Failure to Revise Care Plan for Resident's Environmental Needs Resulting in Fatal Altercation
Penalty
Summary
The facility failed to review and revise the care plan for a resident with a known preference for a quiet environment, despite documented behavioral risks and multiple room changes. The resident had a history of dementia, severe cognitive impairment, and was a registered sex offender on parole, monitored with an ankle bracelet. The care plan did not address the resident's need for a quiet room, even though staff were aware of his agitation triggered by noise and previous incidents involving other roommates. Another resident, who also had dementia, severe cognitive impairment, and was receiving hospice care, was placed in the same room.

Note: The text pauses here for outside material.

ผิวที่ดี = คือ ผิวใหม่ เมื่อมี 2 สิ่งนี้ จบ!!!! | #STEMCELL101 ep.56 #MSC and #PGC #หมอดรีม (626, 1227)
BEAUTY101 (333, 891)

This resident exhibited frequent shouting and disruptive behaviors, which were documented in his care plan. Despite these known behaviors, the care plan for the first resident was not updated to reflect the risk posed by being housed with a noisy roommate, nor were interventions implemented to mitigate this risk. As a result, an altercation occurred in which the first resident assaulted the second resident, leading to severe injuries including lacerations, facial fractures, rib fractures, and a vertebra fracture. The injured resident was transferred to a hospital and subsequently expired. Interviews with staff confirmed that the care plan should have been revised to address the resident's preference for a quiet environment and to assess risks during room changes, but this was not done.